CVE-2026-53844

Vulnerability

OpenClaw versions before 2026.4.29 contain a session visibility check bypass in shared memory search [1][2]. The vulnerability affects the memory-wiki shared search path, where the session visibility guard is skipped, enabling authenticated callers to access memory entries without proper authorization.
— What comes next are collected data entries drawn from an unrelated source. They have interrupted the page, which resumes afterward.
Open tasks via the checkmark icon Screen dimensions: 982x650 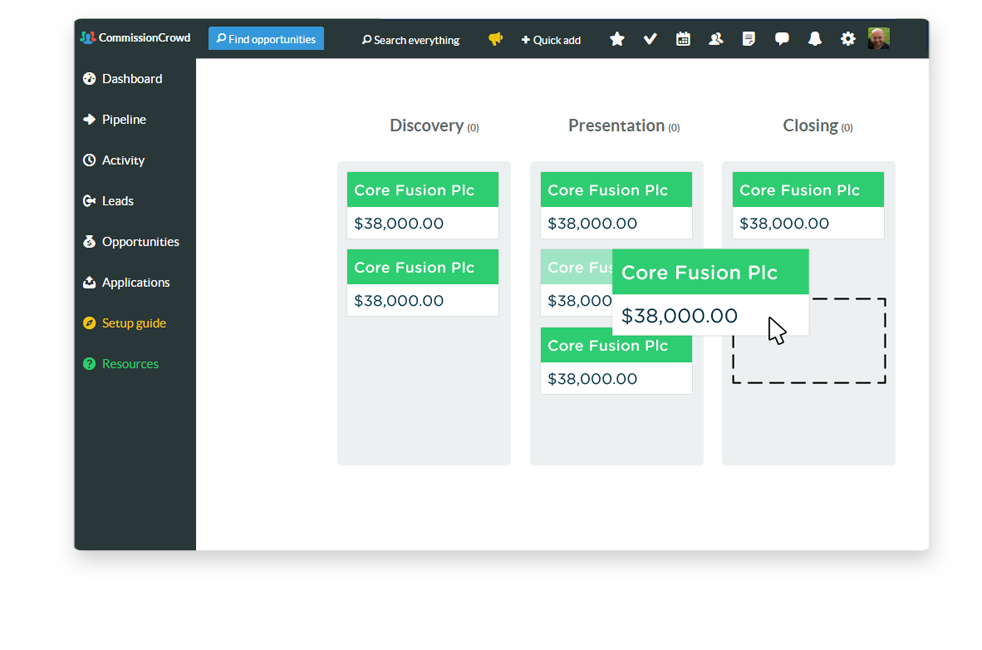click(650, 39)
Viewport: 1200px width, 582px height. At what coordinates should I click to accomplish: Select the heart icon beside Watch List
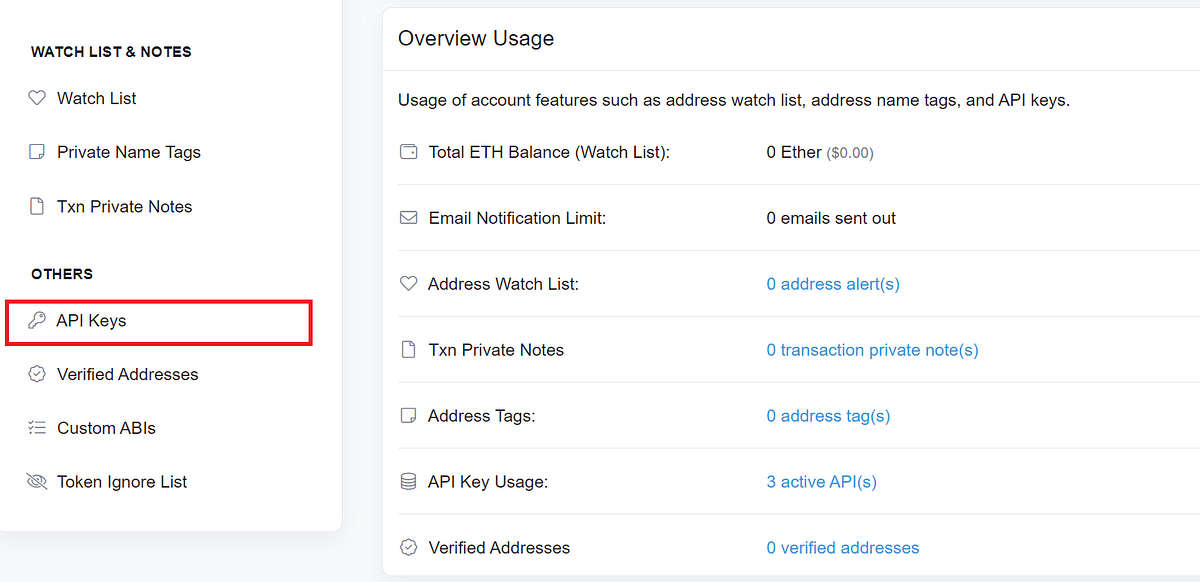(x=37, y=98)
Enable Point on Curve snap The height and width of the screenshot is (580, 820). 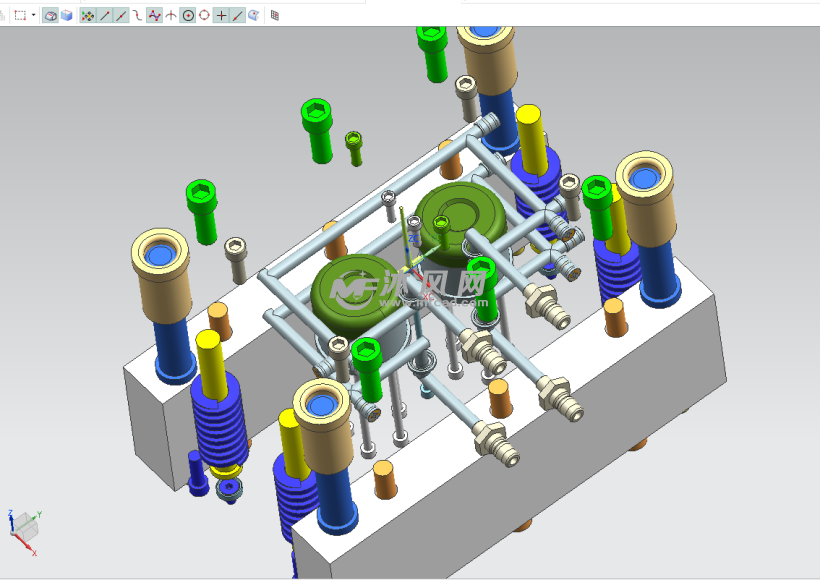coord(238,15)
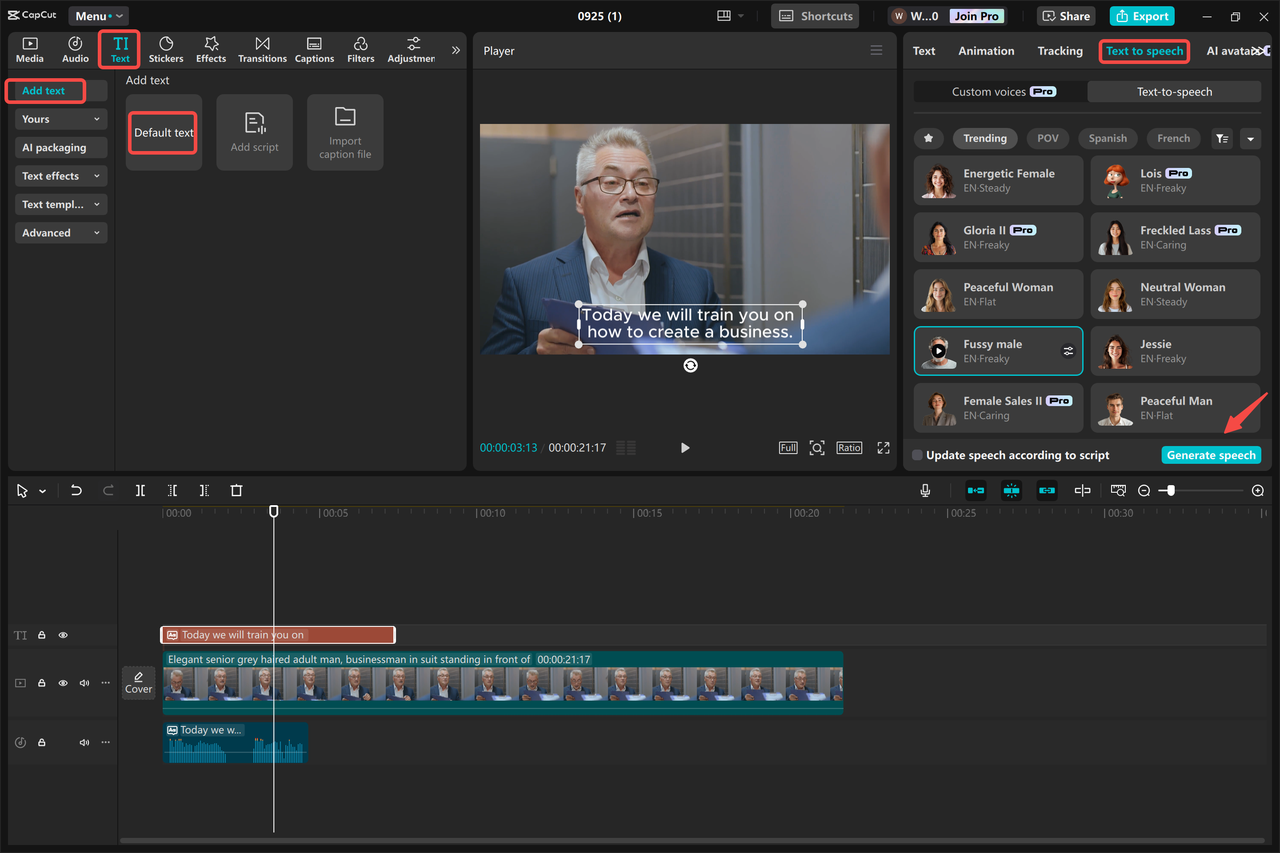Expand the Text effects section
Screen dimensions: 1280x853
point(60,175)
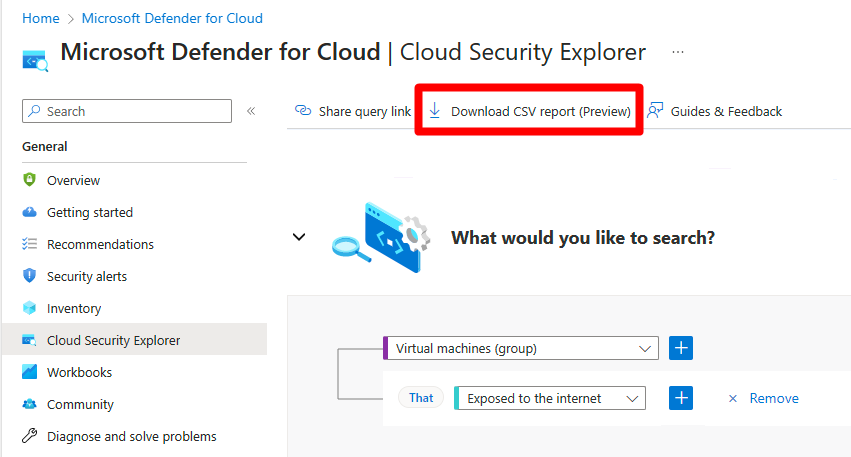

The affected feature must be enabled and reachable for exploitation [1].

Exploitation

An attacker must be an authenticated caller able to search shared memory [1]. With network access (CVSS:4.0/AV:N) and low privileges (PR:L), the attacker can trigger the search path that misses the session visibility check, bypassing authorization controls [2]. No user interaction or complex attack sequence is required, but attack complexity is assessed as low (AC:L) with attack prerequisites (AT:P) [2].

Impact

Successful exploitation allows retrieval of memory entries that should not be visible to the attacker's session, leading to high confidentiality impact (VC:H) [1][2]. The vulnerability does not affect integrity or availability [2]. Practical impact depends on the operator's configuration and whether lower-trust input can reach that path [1]. The vulnerability is scoped to the named feature and does not alter OpenClaw's trusted-operator model [1].

Mitigation

A patch was released in version 2026.4.29 [1][2]. Mitigations include limiting shared memory search to trusted operators until patched, keeping channel and tool allowlists narrow, avoiding shared Gateway instances between mutually untrusted users, and disabling the affected feature when not needed [1]. The vulnerability is not listed on the CISA KEV.